God's work and our work: Bringing gospel-renewal to the world
When you watch CNN, Fox News, or whatever news source you prefer, how do you feel once you’ve clicked the “off” button? Hopeful? Encouraged? Thankful? Reassured? Or do you feel enraged? Fearful? Tense? Pessimistic?
Sometimes we let the fear of losing our liberties, our personal well-being, and a prosperous future get the best of us and we look to political solutions for the answers. And no doubt, it matters who pulls the levers of power in public office; from our city planning commissions to the highest office in the land and everyone in between. As Christians, we express love to God and our neighbor by pursuing that which is good, beautiful, just, and true, so how we engage as political citizens ought to reflect that reality.
At the same time, however, we must remember that, “the king's heart is a stream of water in the hand of the LORD; he turns it wherever he will” (Proverbs 21:1). In other words, God is providentially working out his purposes in and through those he has placed in public office. This is why the Christian’s political philosophy can be most succinctly summarized in three simple words: “The Lord reigns.”
God’s providence in government ought not to lead us to passive withdrawal. Instead, it ought to nudge us into faithful action. The God who ordains the ends ordains the means. And the some of the means by which he works out his purposes are by his people praying for those who govern them, serving in public office, and ministering to our elected leaders.
You may not be able to persuade your representatives to pursue justice and righteousness, but you can pray.
You may not be able to serve in office, but you can vote.
You may not be able to directly bring the gospel to those serving in elected leadership, but you can send missionary-ministers to them.

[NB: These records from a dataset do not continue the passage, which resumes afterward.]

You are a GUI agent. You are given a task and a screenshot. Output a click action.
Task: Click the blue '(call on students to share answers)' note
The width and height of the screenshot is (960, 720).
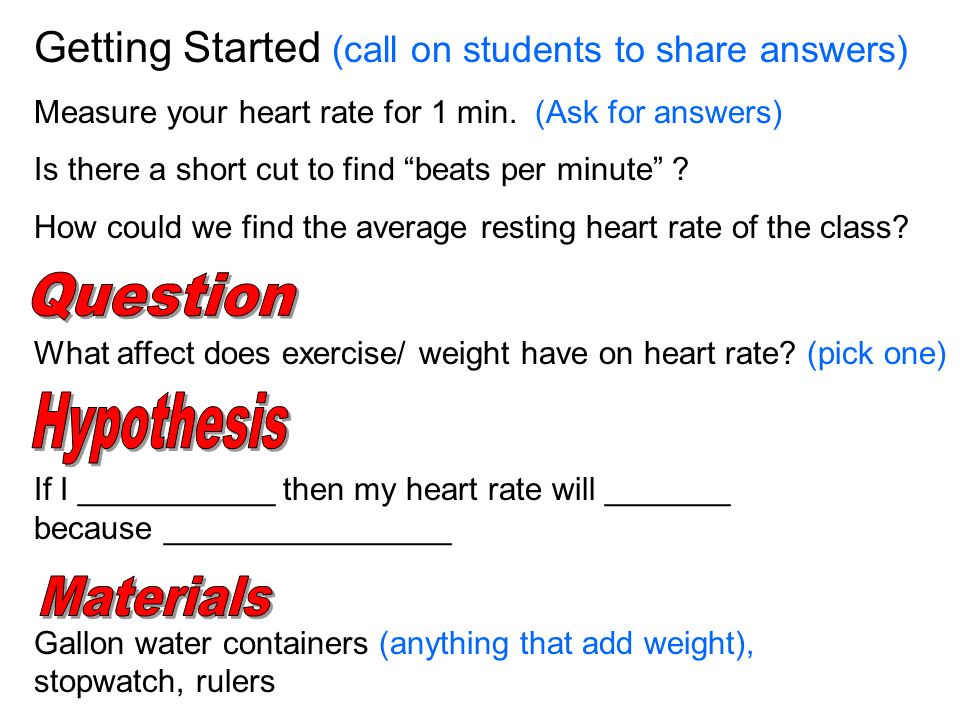[x=620, y=50]
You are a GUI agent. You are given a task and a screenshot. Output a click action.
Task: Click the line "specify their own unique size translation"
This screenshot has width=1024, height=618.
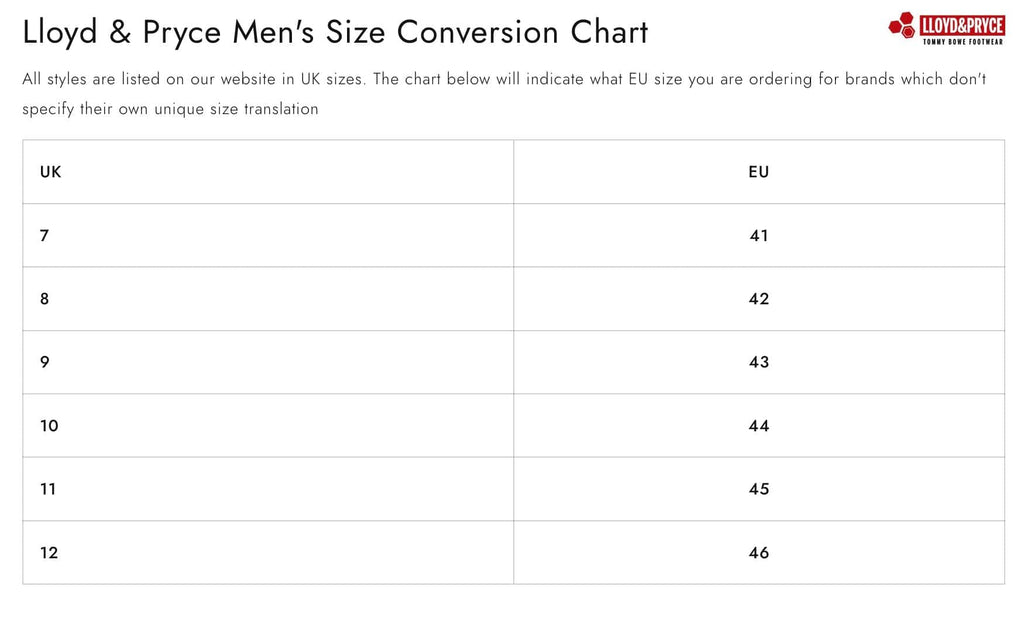click(x=170, y=109)
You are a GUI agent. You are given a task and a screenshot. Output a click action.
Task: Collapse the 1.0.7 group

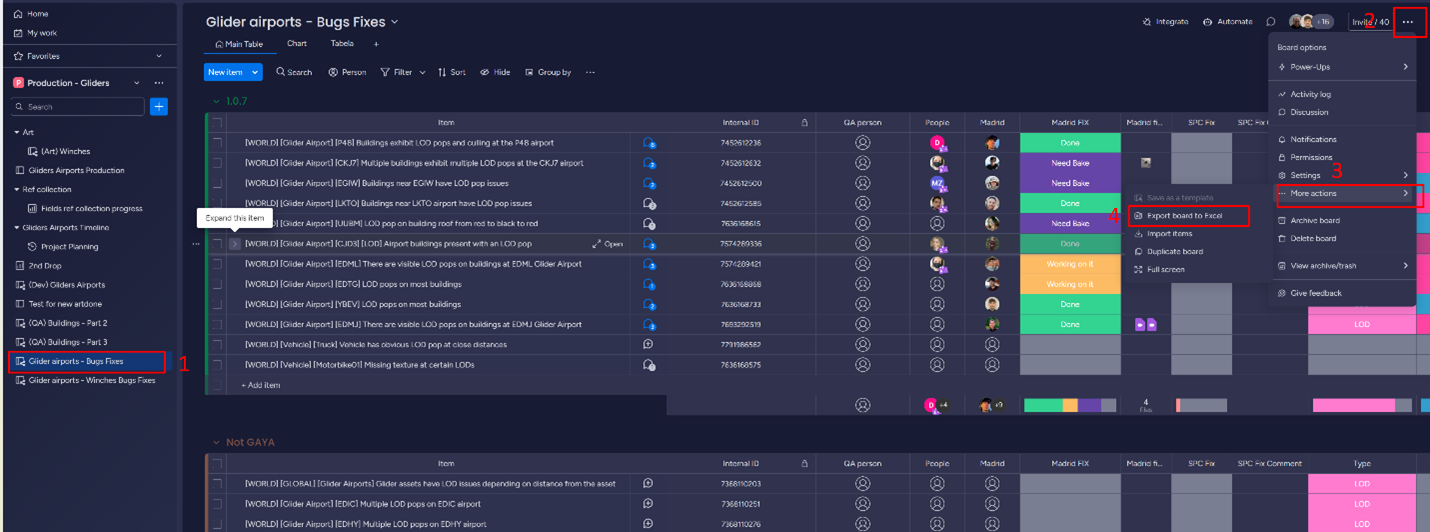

As you consider your role as citizen of two kingdoms, ask God to reveal to you what your role might be in seeking the welfare of your city, state, and nation. Then step out in faith with your time, resources, giftedness, and mind to live in ways that glorify God and serve your neighbor.
And most importantly remember that our hope is not in who occupies the seat of power or in what policies pass and fail. Our hope ultimately lies in our faithful Savior, Jesus Christ, who promises us that “all things work together for good, for those who are called according to his purpose” (Romans 8:28).